With dates and corresponding data in sync, we computed the sum of energy consumption per building type per city for every hour. We matched it with MOER data for the same hour and city to determine the "cleanliness/dirtiness."
Using the data above and ignoring the case of whether neighbours could benefit from the energy, we applied the BrainWave AI solution (which reduces usage by 25%) to every single building of a given type. Hence, for the 13 cities in question, each with 3 types of buildings, we had 39 possible actions, and we could calculate the maximum LBS of CO2 saved by doing so. We also assumed that 10% of the energy saved (always at the lowest MOER rate) could be used when MOER is at its peak on the same day.
We build a web-interface capable of traversing the data for both the entire year and for any date/time in a given year. We also managed to produce a choropleth map to visualize this saving as a day and time function.
Challenges we ran into
We ran into a couple of challenges. One of them being is understanding the data. There were over a hundred files, which we took some time to analyze. This is where we lost most of the time. We had to change our approach towards the problem and resorted to using SQL instead of python for data manipulation. This, combined with our lack of understanding of the problem, lead us to the constant change in our plan of action.

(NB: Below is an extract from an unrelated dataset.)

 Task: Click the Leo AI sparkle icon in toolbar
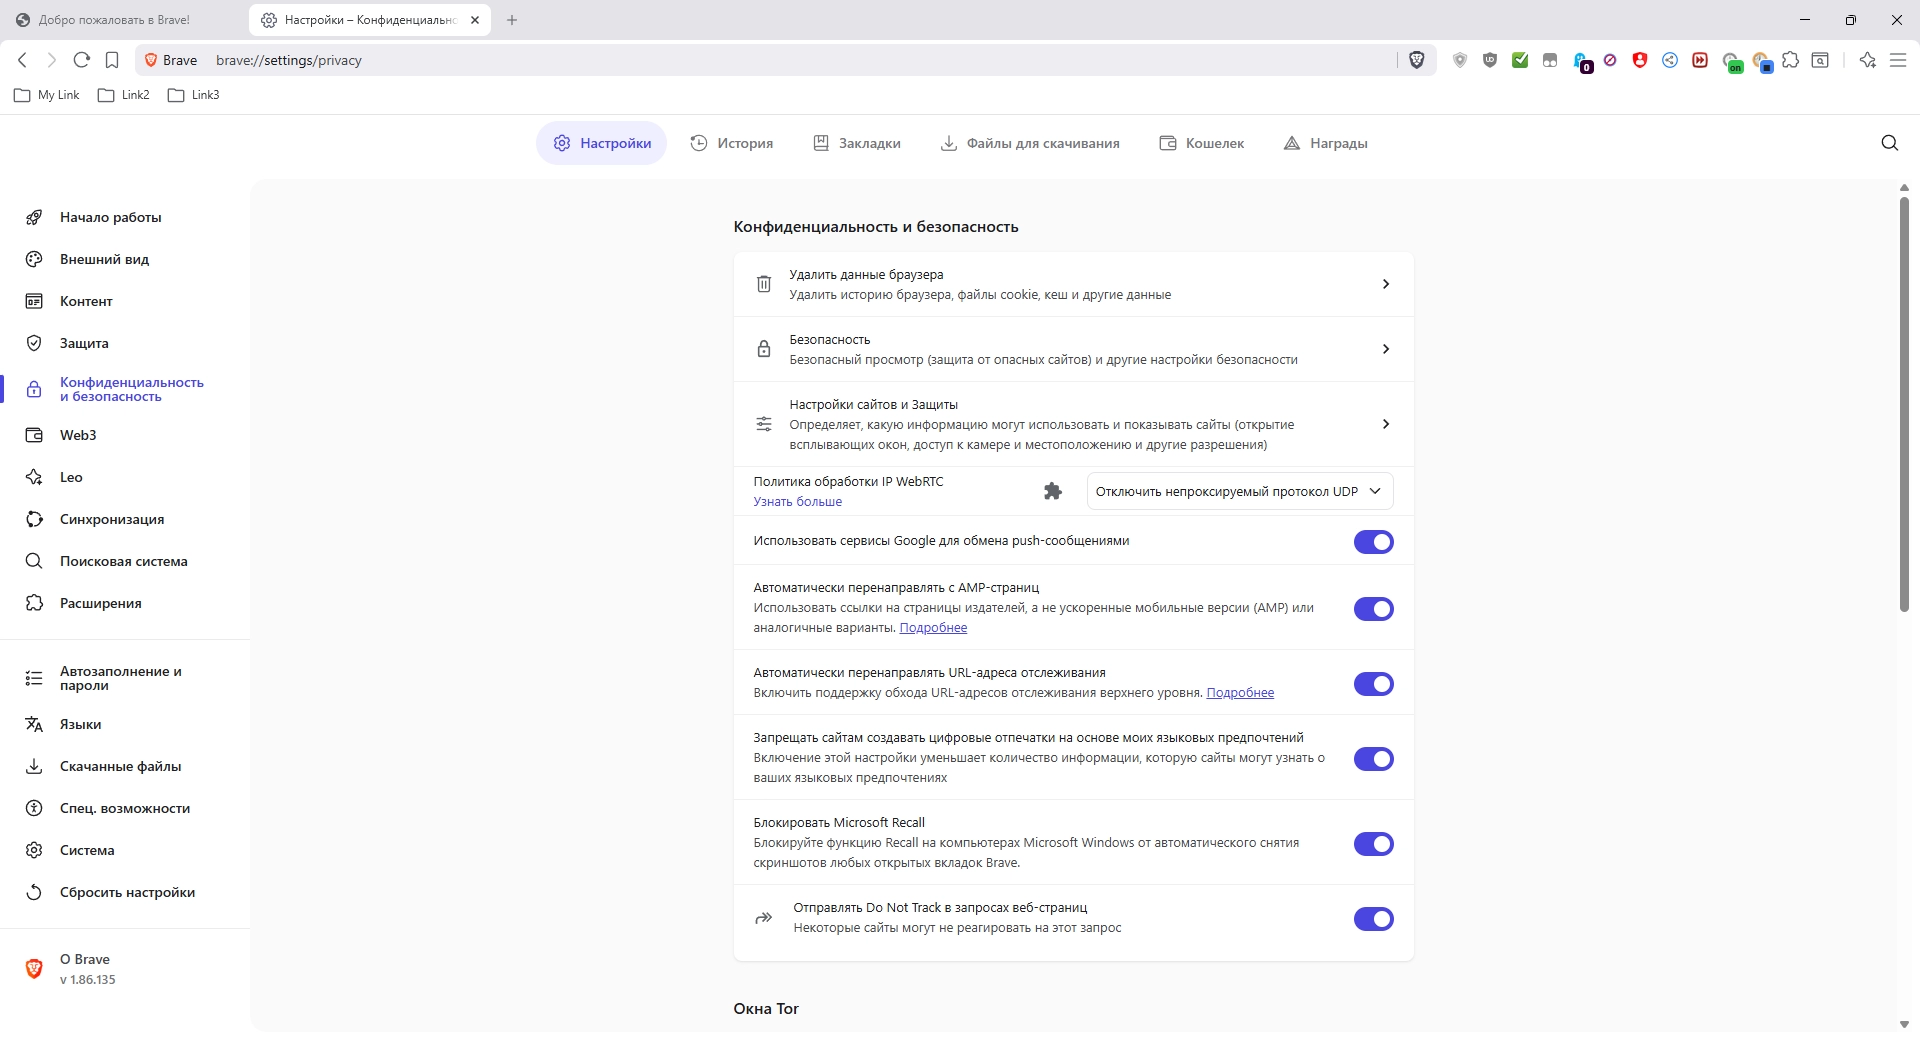1867,60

Accomplishments that we're proud of
Even though the result is incomplete, we are certain that given more time, we would have completed this task is the biggest accomplishment. This was our first attempt to solve machine learning problems, and as a team, we were able to understand and conceptually apply machine learning solutions to them.
What we learned
We learned various machine learning approaches that could be used. Another important lesson we learned was that it is important to learn. We lost a lot of time trying to understand the data.
What we could have done better
Ideally, we would have added the building data and used data analytics to determine which approaches have the highest impact by using an ML optimization approach to converge on a solution with the lowest Coverall O2 emission.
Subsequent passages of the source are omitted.